## WHAT YOU HAVE TO DO:
Write out, word for word, the stretch of the records from the line containing "The width and" through the end of the records.
---------- WORKING DATA
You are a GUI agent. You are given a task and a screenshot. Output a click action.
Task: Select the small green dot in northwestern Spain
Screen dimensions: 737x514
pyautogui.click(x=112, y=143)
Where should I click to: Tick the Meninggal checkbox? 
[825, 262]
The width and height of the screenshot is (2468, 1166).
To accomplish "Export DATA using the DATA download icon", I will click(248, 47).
--------------------
## WRITTEN SOLUTION:
The width and height of the screenshot is (2468, 1166).
To accomplish "Export DATA using the DATA download icon", I will click(248, 47).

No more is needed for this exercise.